日本語の起源?

所用あって出掛ける。ちょっと時間があったので、Kで立読み。
海野弘『陰謀と幻想の大アジア』(平凡社)。海野氏の新刊だということもあって、手にとってみたら、「日本語の起源」について一章ぶん割かれていた。全部読む時間はなかったのだが、「日本は第二次世界大戦に敗れた後、大陸的想像力を失ってしまったのではないか」、というようなことが書かれていた。であるからこそ、「レプチャ語起源説」やら「タミル語起源説」やらが生み出されるようになったのではないか、と海野氏は述べている。大野晋『日本語の起源』の、新版と旧版の相違にもふれていたように思う。服部四郎『日本語の系統』については、「学問への姿勢に打たれる」と称讃している。
かつて私は、日本語の系統論や起源論に興味をもっていたので(今はべつの意味で興味を抱いているのだが)、そのテの本は、怪しげな内容のものも含めていくつか持っている。たとえば、飯野睦毅『奈良時代の日本語(やまとことば)を解読する』(東陽出版株式会社)、服部四郎『日本語の系統』(岩波文庫)、大野晋『日本語はどこからきたのか』(中公文庫)、澤田洋太郎『日本語形成の謎に迫る』(新泉社)、安本美典『新説! 日本人と日本語の起源』(宝島社新書)、大津栄一郎『日本語誕生論』(きんのくわがた社)、津田元一郎『日本語はどこから来たか』(人文書院)。
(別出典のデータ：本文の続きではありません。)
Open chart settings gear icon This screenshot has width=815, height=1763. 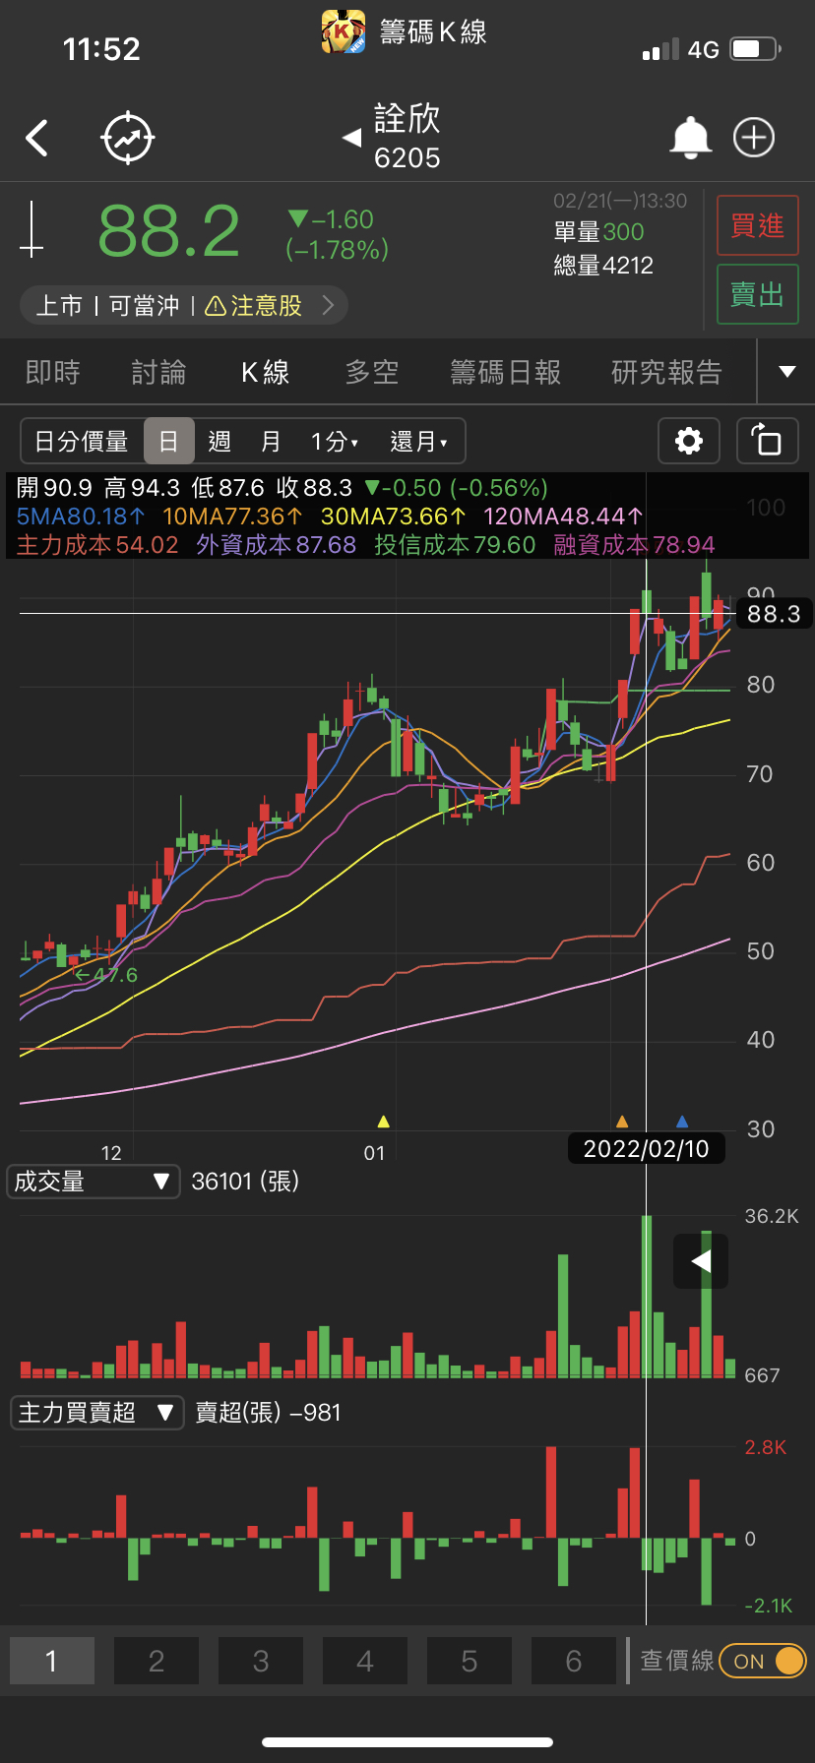click(x=689, y=441)
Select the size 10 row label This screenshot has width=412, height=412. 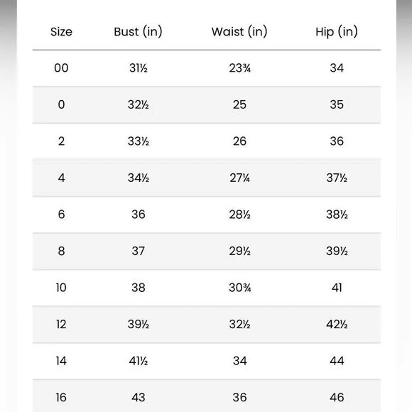coord(61,288)
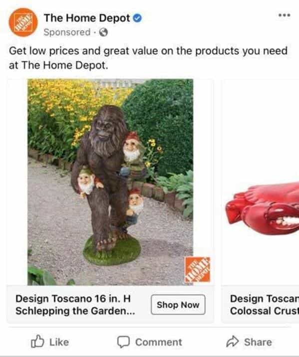The image size is (299, 357).
Task: Click the thumbs-up Like icon
Action: (37, 341)
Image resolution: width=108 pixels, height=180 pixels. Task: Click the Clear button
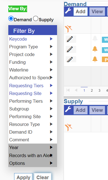pos(43,177)
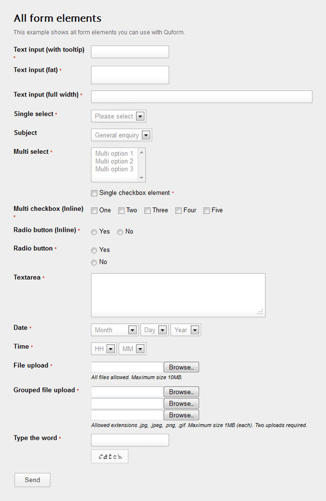Open the Month dropdown for Date
This screenshot has width=326, height=501.
(x=114, y=330)
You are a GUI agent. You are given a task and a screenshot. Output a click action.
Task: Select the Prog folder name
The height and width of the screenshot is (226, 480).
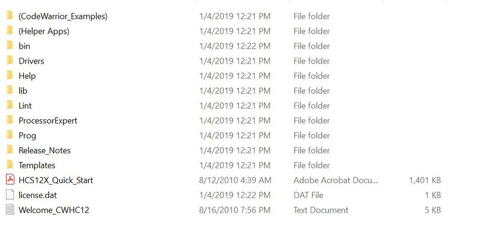point(27,136)
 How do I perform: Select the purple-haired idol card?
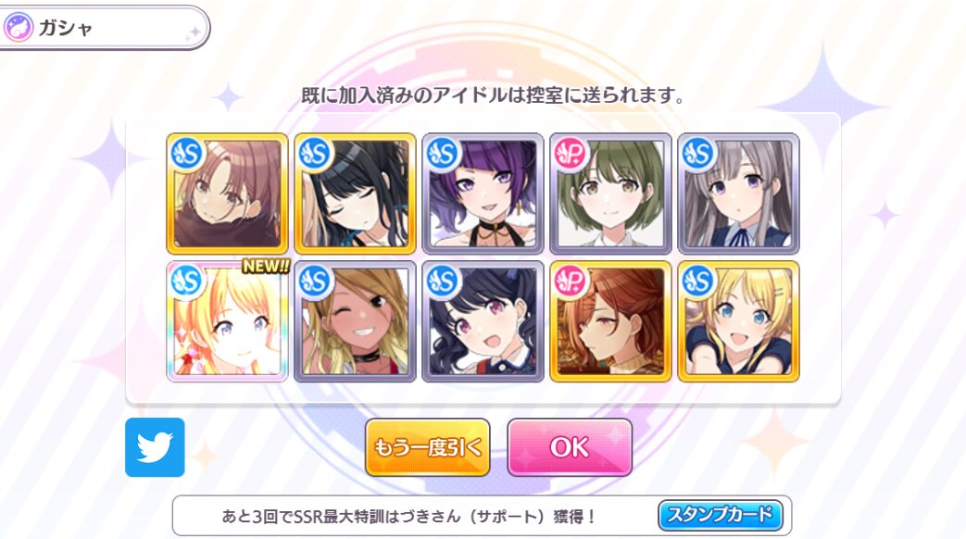click(x=483, y=194)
最近出たものでは、工藤進『日本語はどこから生まれたか―「日本語」・「インド=ヨーロッパ語」同一起源説』(ベスト新書)。当然といえば当然といえるのかもしれないが、言語学者ではない人による「系統論」「起源論」が多い。しかも、「確信犯」(ここでは本来の意味)が多いのだからちょっと困る。まあ、いずれも読んでいておもしろく感じる部分があるにはあるのだが。
日本語誕生論
しかし、大津氏は「終わりに」で、「筆を置くに当って、改めて言っておきたいことはこれは学術の書ではないということである。私自身が苦労して集めた資料などはなにもないからである。資料はすべて孫引きで、そのため、これは想像の書である」(p.316)と書いている。これはこれで良心的だと言えるかもしれない*1
なお紀田順一郎氏は、『日本経済新聞』(2000.6.11付)の「今を読み解く」で大津氏のこの本を紹介しており、「日本語が『な』(なれ、なんじの語幹*2)『と』(戸、山門、瀬戸などの語幹)というような単音節からはじまり、それが複音節化する過程で日本語独自の表現力が加わってきたという実証部分は、きわめて説得的だ」と書いている。
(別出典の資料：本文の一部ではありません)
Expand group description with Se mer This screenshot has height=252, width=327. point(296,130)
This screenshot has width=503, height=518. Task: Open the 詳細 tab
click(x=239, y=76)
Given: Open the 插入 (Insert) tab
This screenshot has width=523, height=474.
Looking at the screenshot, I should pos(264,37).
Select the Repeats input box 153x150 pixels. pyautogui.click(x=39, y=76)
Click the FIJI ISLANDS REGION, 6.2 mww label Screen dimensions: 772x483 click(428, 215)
そういえば、服部四郎で思い出したのだが、保阪正康『昭和史 忘れ得ぬ証言者たち』(講談社文庫)に収められた「服部四郎『人生、六十歳になって初めて考えたことがある』」(p.385-90)は感動的ですらあった。短い文章ではあるが、ここには、「学問に憑かれた人たちの素朴な表情」(p.389)が描かれている。

*1:しかし、「想像の書」であるのなら、『日本語誕生』という大仰な題名をつけるのはやめてほしい。

*2:これはふつう、「語根」と呼ばれるのではないだろうか。「語幹」は stem の訳語ではないのか。